Lead concentration in plasma as a biomarker of exposure and risk, and modification of toxicity by δ-aminolevulinic acid dehydratase gene polymorphism

• Plasma lead has advantages over blood lead as a biomarker of lead exposure.
• There is genetic modification of toxicokinetics and risk by ALAD genotype.
• ALAD2 carriers suffer a lower renal risk than ALAD1 homozygotes at the same exposure.

Blood lead concentration (B-Pb), the main biomarker of lead exposure and risk, is curvi-linearily related to exposure. We assessed plasma lead (P-Pb) as a marker for both lead exposure and toxic effects. We examined claims that δ-aminolevulinic acid dehydratase genotype (ALAD) can modify lead toxicity.
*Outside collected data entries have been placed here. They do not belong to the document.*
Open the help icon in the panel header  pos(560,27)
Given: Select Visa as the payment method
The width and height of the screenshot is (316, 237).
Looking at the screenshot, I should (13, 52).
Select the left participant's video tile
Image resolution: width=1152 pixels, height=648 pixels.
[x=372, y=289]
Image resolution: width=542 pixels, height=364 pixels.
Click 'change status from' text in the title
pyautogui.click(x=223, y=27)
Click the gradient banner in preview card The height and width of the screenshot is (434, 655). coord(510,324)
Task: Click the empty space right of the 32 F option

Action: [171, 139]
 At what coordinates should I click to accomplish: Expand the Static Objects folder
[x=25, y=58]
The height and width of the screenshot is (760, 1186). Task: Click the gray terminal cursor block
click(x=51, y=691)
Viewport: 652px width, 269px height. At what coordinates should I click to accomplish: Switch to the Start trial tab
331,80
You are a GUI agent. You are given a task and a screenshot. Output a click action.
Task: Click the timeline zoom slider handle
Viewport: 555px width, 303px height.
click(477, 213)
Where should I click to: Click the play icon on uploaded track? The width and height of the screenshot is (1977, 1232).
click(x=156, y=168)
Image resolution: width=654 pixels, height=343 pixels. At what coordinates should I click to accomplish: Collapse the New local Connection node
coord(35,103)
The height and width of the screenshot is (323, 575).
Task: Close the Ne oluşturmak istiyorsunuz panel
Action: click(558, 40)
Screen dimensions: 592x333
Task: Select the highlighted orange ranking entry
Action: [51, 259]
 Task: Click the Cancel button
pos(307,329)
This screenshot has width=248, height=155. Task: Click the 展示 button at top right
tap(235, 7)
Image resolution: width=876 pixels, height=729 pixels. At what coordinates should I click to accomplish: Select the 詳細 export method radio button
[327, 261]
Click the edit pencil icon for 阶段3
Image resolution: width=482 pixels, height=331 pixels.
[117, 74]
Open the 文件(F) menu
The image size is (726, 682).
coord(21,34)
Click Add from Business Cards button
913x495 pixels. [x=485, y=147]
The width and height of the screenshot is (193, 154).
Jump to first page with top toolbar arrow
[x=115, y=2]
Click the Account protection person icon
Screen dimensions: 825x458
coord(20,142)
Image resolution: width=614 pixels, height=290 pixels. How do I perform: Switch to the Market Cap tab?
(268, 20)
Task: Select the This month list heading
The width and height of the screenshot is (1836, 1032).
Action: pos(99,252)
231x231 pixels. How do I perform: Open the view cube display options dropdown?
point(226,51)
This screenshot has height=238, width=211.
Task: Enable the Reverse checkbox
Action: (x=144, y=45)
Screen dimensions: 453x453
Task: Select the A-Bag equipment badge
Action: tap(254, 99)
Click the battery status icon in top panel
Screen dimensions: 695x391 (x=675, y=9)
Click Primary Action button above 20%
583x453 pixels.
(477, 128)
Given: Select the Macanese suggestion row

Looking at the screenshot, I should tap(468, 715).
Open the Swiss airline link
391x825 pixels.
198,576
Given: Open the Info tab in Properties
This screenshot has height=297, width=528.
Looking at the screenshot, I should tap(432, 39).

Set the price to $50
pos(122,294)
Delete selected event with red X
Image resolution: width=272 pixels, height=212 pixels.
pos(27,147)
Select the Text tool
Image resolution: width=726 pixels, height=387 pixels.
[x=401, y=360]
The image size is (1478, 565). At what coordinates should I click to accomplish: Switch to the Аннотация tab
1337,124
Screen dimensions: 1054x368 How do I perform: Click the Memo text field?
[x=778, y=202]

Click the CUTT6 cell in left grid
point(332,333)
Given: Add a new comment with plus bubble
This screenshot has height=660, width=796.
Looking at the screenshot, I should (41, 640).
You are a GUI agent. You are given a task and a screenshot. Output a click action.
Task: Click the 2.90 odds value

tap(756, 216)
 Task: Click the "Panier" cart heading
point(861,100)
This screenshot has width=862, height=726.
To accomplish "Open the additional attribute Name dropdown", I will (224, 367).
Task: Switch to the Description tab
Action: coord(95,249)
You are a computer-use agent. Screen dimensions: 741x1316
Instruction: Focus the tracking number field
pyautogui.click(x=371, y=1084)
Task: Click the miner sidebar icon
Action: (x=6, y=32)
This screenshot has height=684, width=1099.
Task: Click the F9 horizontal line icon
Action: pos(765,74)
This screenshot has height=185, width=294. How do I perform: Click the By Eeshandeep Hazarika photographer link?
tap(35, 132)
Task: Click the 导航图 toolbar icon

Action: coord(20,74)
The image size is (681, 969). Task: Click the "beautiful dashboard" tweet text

In 290 lead-exposed and 91 unexposed Chinese workers, we determined P-Pb, B-Pb, urinary lead (U-Pb), ALAD polymorphism (rs1800435, ALAD1/2; TaqMan assay), and also toxic effects on heme synthesis (blood zinc protoporphyrin and hemoglobin, urinary δ-aminolevulic acid), on the kidneys (urinary albumin, β2-microglobulin and N-acetyl-β-d-glucosaminidase) and on the peripheral nervous system (sensory and motor conduction velocities).In exposed workers, median P-Pb was 4.10 (range 0.35–27) μg/L, B-Pb 401 (110–950) μg/L, and U-Pb 188 (22–590) μg/g creatinine. P-Pb had a higher ratio between exposed and unexposed workers (median 39, range 18–110) than B-Pb (19, 15–36; p < 0.001) and U-Pb (28, 15–36; p < 0.001). All three biomarkers were associated with all toxic effects (P-Pb: rS = −0.10 to 0.79; B-Pb: rS = −0.08 to 0.75; all p < 0.05). In the exposed workers, B-Pb and U-Pb were significantly higher (p = 0.04) in ALAD2 carriers (7% in the exposed population) than in ALAD1 homozygotes. P-Pb values were similar; ALAD1 homozygotes suffered higher kidney toxicity at the same P-Pb.Conclusions(i) P-Pb has advantages over B-Pb as a biomarker of high Pb exposure, but it was not significantly better as an index of risk of toxicity. (ii) The ALAD genotype modifies toxicokinetics and toxicodynamics.